Come and see how we live
Come and see how we get over everything
Come and see how we exhibit skulls
Come and see how we caress skeletons and tell stories about who these bones were
Come and see how easy we are with things;
Come and visit.

Our country is now open for tourism.
.
Day 23
Some of us fell between words
& some of us onto the sharp edges
at the end of sentences

And if we’re not impaled
we’re still falling through stories that don’t make sense

Wangechi Mutu_Day 23_Rwanda Genocide 20th anniversary

Wangechi Mutu_Day 23_Rwanda Genocide 20th anniversary

Wangechi Mutu_Day 24_Rwanda Genocide 20th anniversary

Wangechi Mutu_Day 24_Rwanda Genocide 20th anniversary

Day 24
& then there was just the two of us
everything in flames

There was the two of us
your arm around my shoulder
mine around your waist
we hobbled on
just the two of us

we hobbled on
just the two of us for a while
& then there was just me
.
Day 25
Bones lie
Bones lie
Bones lie
About their numbers and bits and parts

Bones lie in open air, in fields, under brushes, along with with others in state vaults,
in museums as if they belong there
in piles, as if they would ever do that in life.
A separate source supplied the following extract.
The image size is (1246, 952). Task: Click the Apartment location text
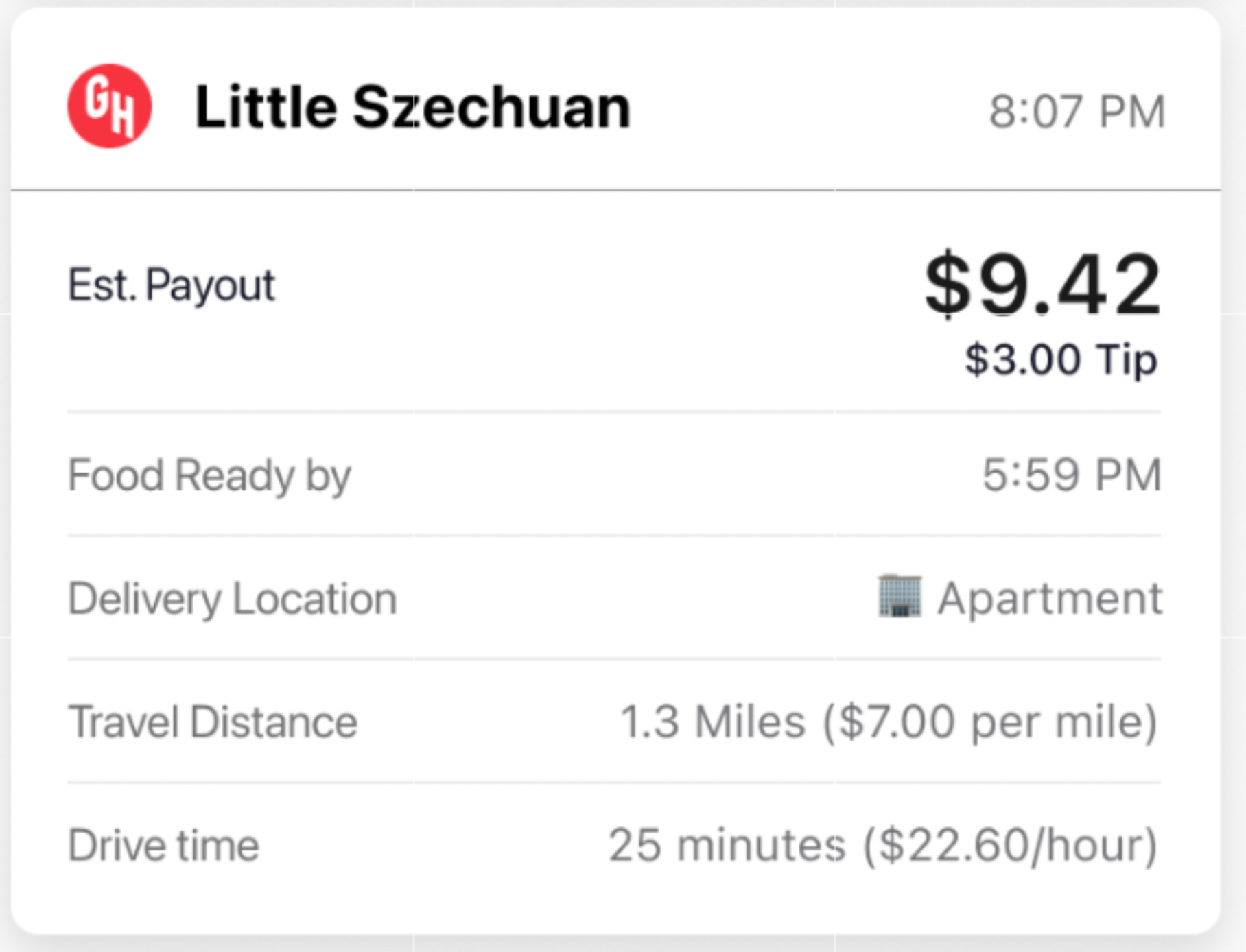coord(1050,599)
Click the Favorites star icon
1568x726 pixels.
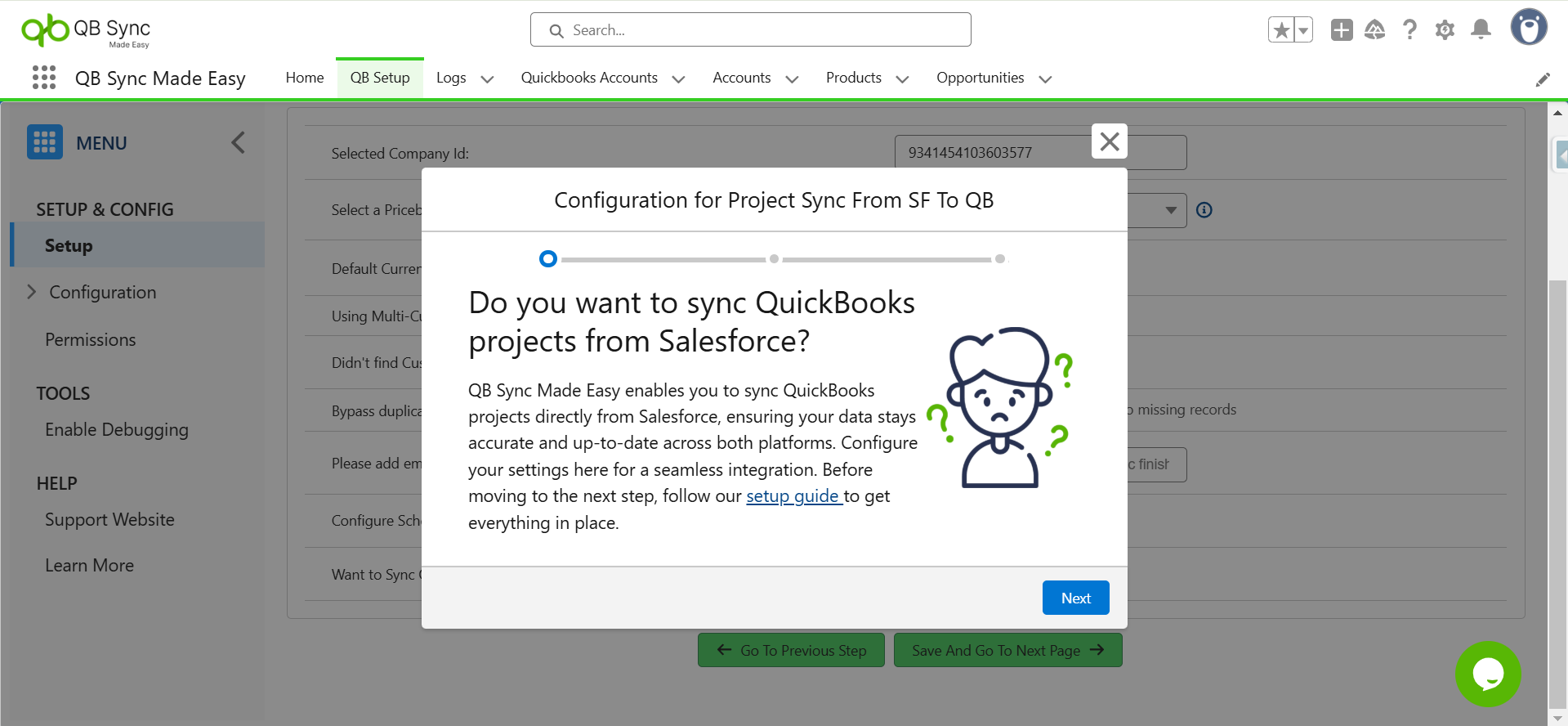1281,30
Bones lie about being dead
bleached
broken
pulverized, as if we who are not all bone
don’t live with nightmares

Bone have nothing to say
Nothing about who it was that loved them the most
.
Day 26
That day dared to set
As did the one after it and the one after that
Days became long nights
That became mornings which appeared innocent
of the activities of the day before

That day shouldn’t have set

The next day
if that other day had collapsed from exhaustion, should have held the night sky at bay
That day should have remained fixed in perpetuity
so that we would always know it to be true
.
Day 27
Glory be to the Father to whom all this is His will
Glory be to the Son who claims to have died for the sins of all men
Glory be to the Holy Spirit that guides the tongues of flames of the believers
As it was in the beginning
As it was in the beginning
As it has always been

As long as we need to hark back to a beginning
that only exists in the memory of the elusive Trinity who can only be accessed through Faith
Nothing will ever change
Nothing will ever change except by Faith
So nothing will change
.
Day 28
When I (survey) look out at the world around me
(The wondrous cross)
On which (the Prince of Glory) every one that I loved died,
(My richest gain) My richest gain? My richest gain?
I count (but) as loss
It was all loss – all of it
And so I pour contempt on all (my) the pride
That seems to think that there is anything to celebrate.

Don’t ever forbid it, Lord,
That I should (boast) dare to speak out
(Save in) on the deaths
(of) Christ, my God, everything, everything that mattered,
All the vain things that charm (me) You most – the sky scrapers, the clean streets
& the moneyed vendors
(I) You sacrifice (them) Your own morality (to His blood)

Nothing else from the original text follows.